Sunday, October 23, 2011

Fifty...looking back, moving forward...

Woke up from a dream only to find I was dreaming..Fifty...Mom,,Inspiration, Free thinking never follow the crowd follow your heart..Believe and never fear fighting for what you believe or what is yours..gone early always in my heart and mind..I still believe..Dad..Lot's of years to figure out..I got it now..I understand..

Always out spoken,,even as a kid..Tasted the soap early and often..Excelled when inspired..withdrew in a crowd..could always be alone when surrounded..Sports..Bell bottoms..Bad hair and cowboy boots..Game winning double in the championships..Panama Red..Boones Farm apple wine..Panhead project..a job..always a job..beer and Southern Comfort..Dear hunting and movie dates..The Mid Way drive in..Sister Mary Elephant..U.S. Army..Teens no better times at the time..life in my lane..

Growing up..Germany..The Grossman..still a brother in arms and in life..Back to work..the ride..Palm Springs to Tampa..Cuba Town best beef around..Back and forth..ride the sea..ride the roads..Sunrise outside Tuscon..Sunset in New Orleans...A thrill ride..every ride..The Dirty One..master wrench..fast short love..to many chemicals and never enough time..work..not an alcoholic a workaholic..looking for a big ladder to climb..never look back.

Fading..you never know it happens until it bites you on the ass..but instilled madness never lets you slow down..driven..riding like you never rode only to find it takes longer to get there and you missed more things along the way..Slowing down just isn't in the cards..painful memories are only memories..it's all what you make of them..Happiness is always within reach..
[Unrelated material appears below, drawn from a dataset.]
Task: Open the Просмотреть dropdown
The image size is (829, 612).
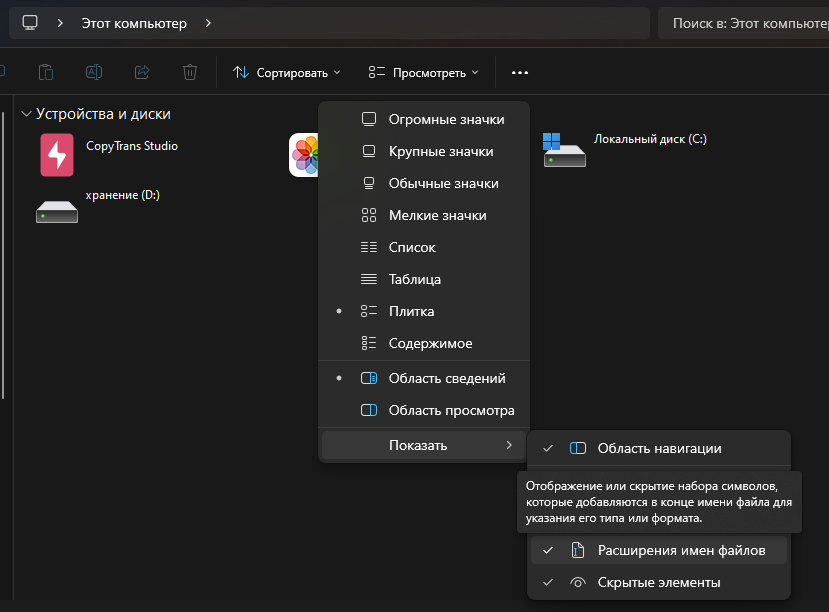Action: tap(423, 72)
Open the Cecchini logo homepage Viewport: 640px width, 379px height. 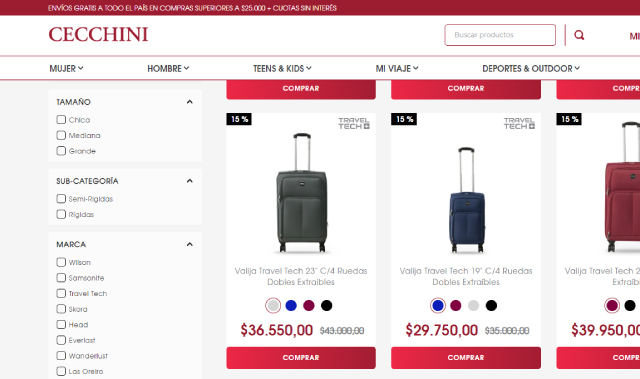[x=98, y=34]
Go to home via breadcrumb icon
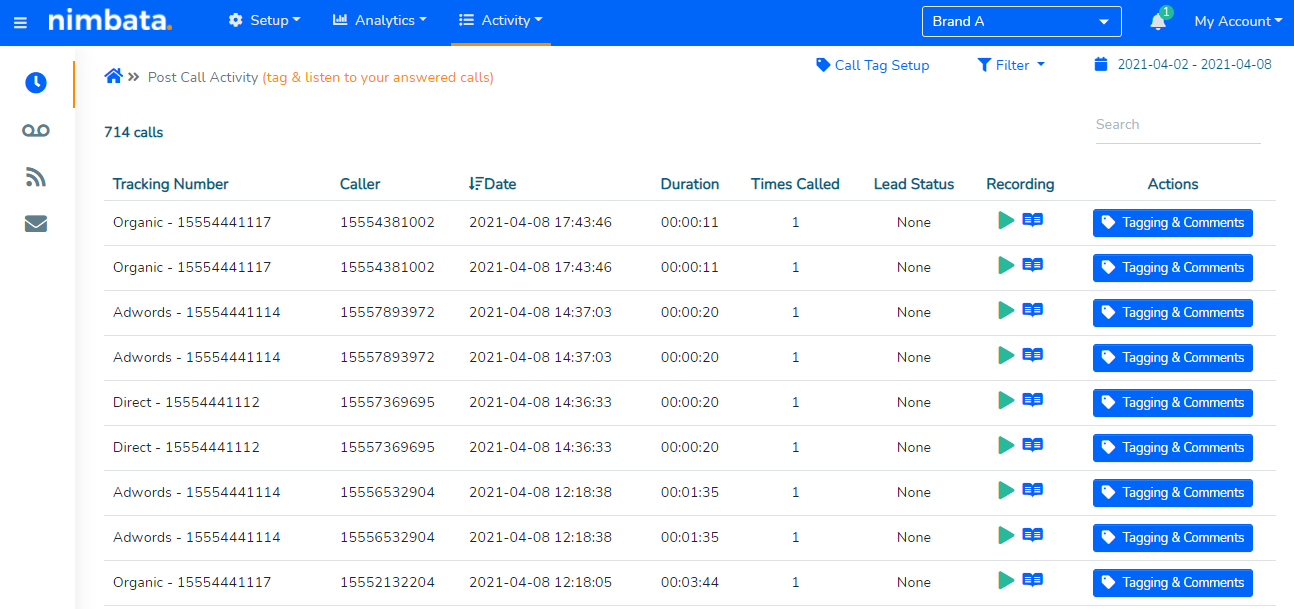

Fifty..it's been the most painful yet fulfilling year of them all..I stumbled on pure Sunshine..the only thing that has held me together..I found life to be annoying..hard and love of work and accomplishment faded..I chuged through my days without vigor..was it just fifty? Wealth and  health problems..been a hard tough year..for most I do believe..KJ..you and how you handle it have made me understand it..I'm regressing back to living, forget the bad and welcome what life has given..I hear the old shovel coming back to life..I feel arms around me and dusty roads calling..time to kick it in the ass for another fifty..welcome home Rat Bastard..ride on...

 

2 comments:

karla said...

It truly has been an Amazing year.. we've had our fair share of obstacles and Ah shit moments, yet here we are..Together... ya know I bought a helmet a year ago, it's still in the box.. thinking it's time to leather up,and break out the helmet..we need some wind therapy with the shovel.....can't seem to get Tom Petty out of my head... Here comes my...

Julz said...

I love this post. Your ability to put things together in this manner is inspiring for a new blogger. Where in Germany did you grow up? Our son was born in Germany. Bad Kreuznach to be exact. My husband and I were both in the Army there.